Happy Thanksgiving: Setting and Maintaining Family Boundaries [Especially for Asian and South Asian Families]

Monya De, MD MPH
4 min readNov 22, 2017

“You have to come visit us every weekend with the kids, because we took care of you when you were little.”

“Spend only $300 per year on clothes. You don’t need to impress anyone in your office.”

“Of course I called that manager at Google. I had to find out why they didn’t hire my son after the last interview.”

Every day, thousands of people sit on couches in their therapists’ offices , learning they lack boundaries in their interpersonal relationships. Whether it is a parent controlling the life of a self-sufficient adult child, a wife belittling her husband’s hobbies, or a boyfriend trying to “mold” his partner into an idealized aspirational being, examples abound of people close to us interfering with our emotional health, because we allow them to foist their desires, flaws and preferences upon us unfettered.

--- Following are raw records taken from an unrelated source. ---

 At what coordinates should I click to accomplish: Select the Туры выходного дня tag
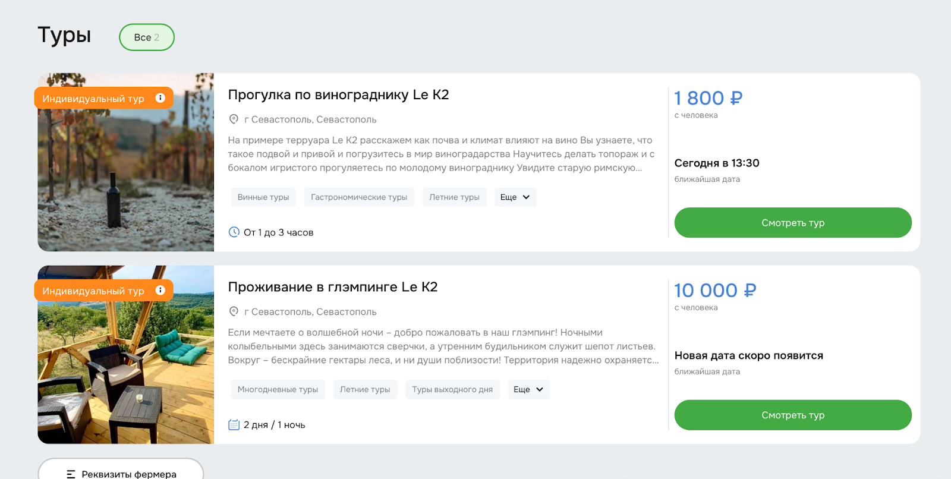[452, 389]
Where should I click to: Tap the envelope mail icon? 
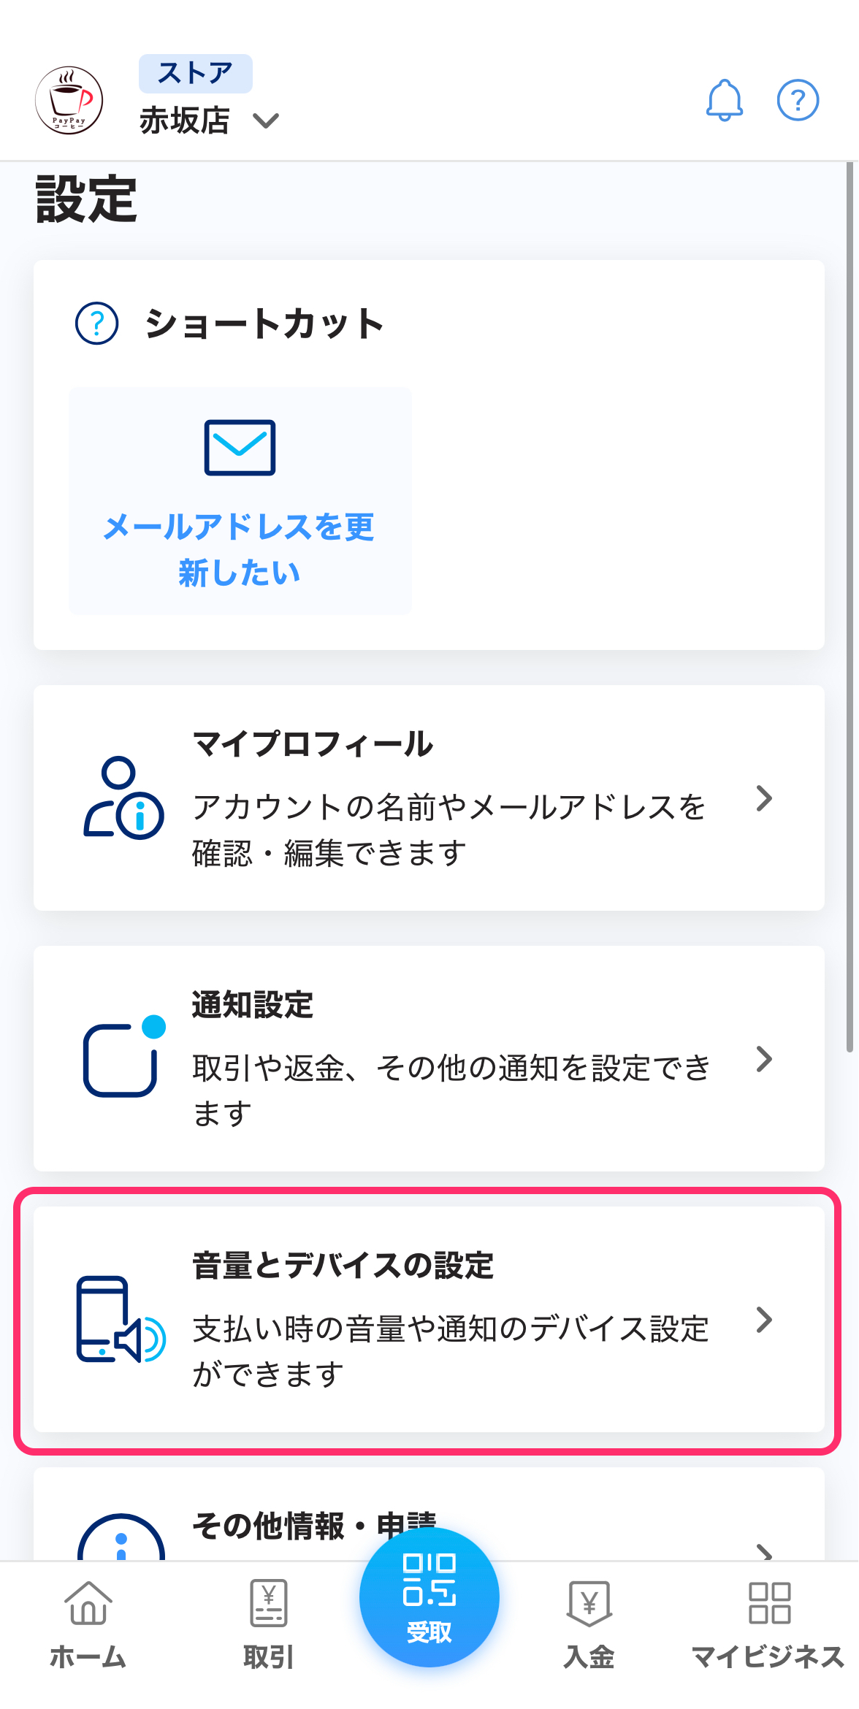pyautogui.click(x=240, y=447)
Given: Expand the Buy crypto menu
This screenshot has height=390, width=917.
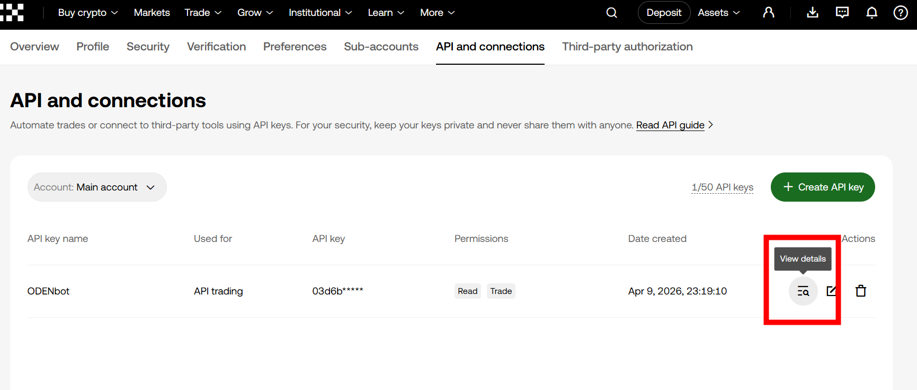Looking at the screenshot, I should (88, 13).
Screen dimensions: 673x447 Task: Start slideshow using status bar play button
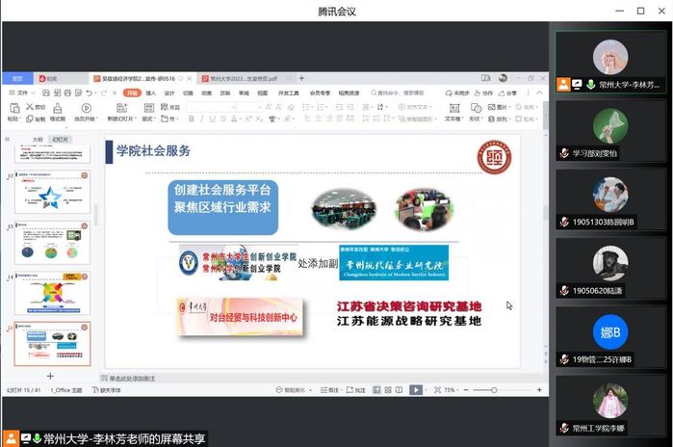(x=415, y=390)
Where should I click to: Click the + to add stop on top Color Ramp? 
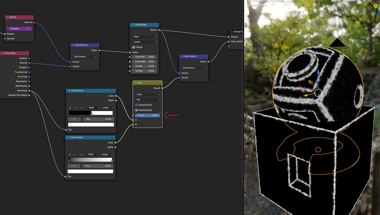pos(70,107)
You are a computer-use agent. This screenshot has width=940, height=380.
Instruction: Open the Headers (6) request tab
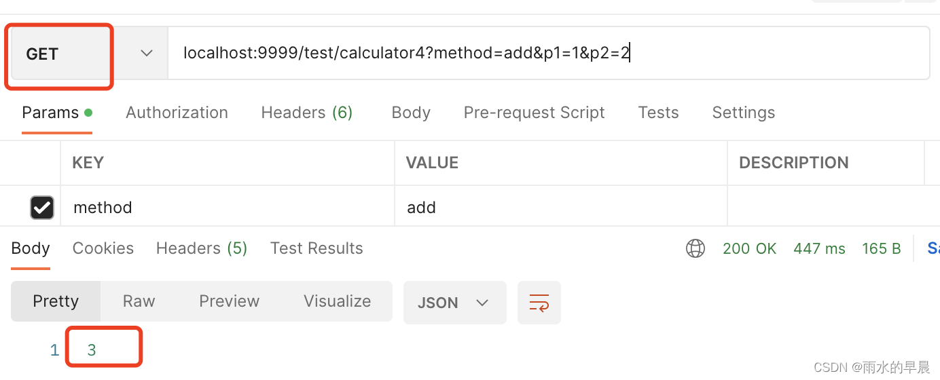(307, 113)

Boundaries, according to Raymond Richmond, a psychologist in San Francisco, are conscious and healthy ways to protect oneself from emotional harm. When people establish boundaries, the second parties in the relationships have a clear roadmap and guidelines for productive communication. Boundaries state “First and foremost, I will be respected as the adult I am.”

In the examples above, the speakers are using: 1) guilt and a false analogy to bypass the needs and preferences of their adult children 2) condescension and…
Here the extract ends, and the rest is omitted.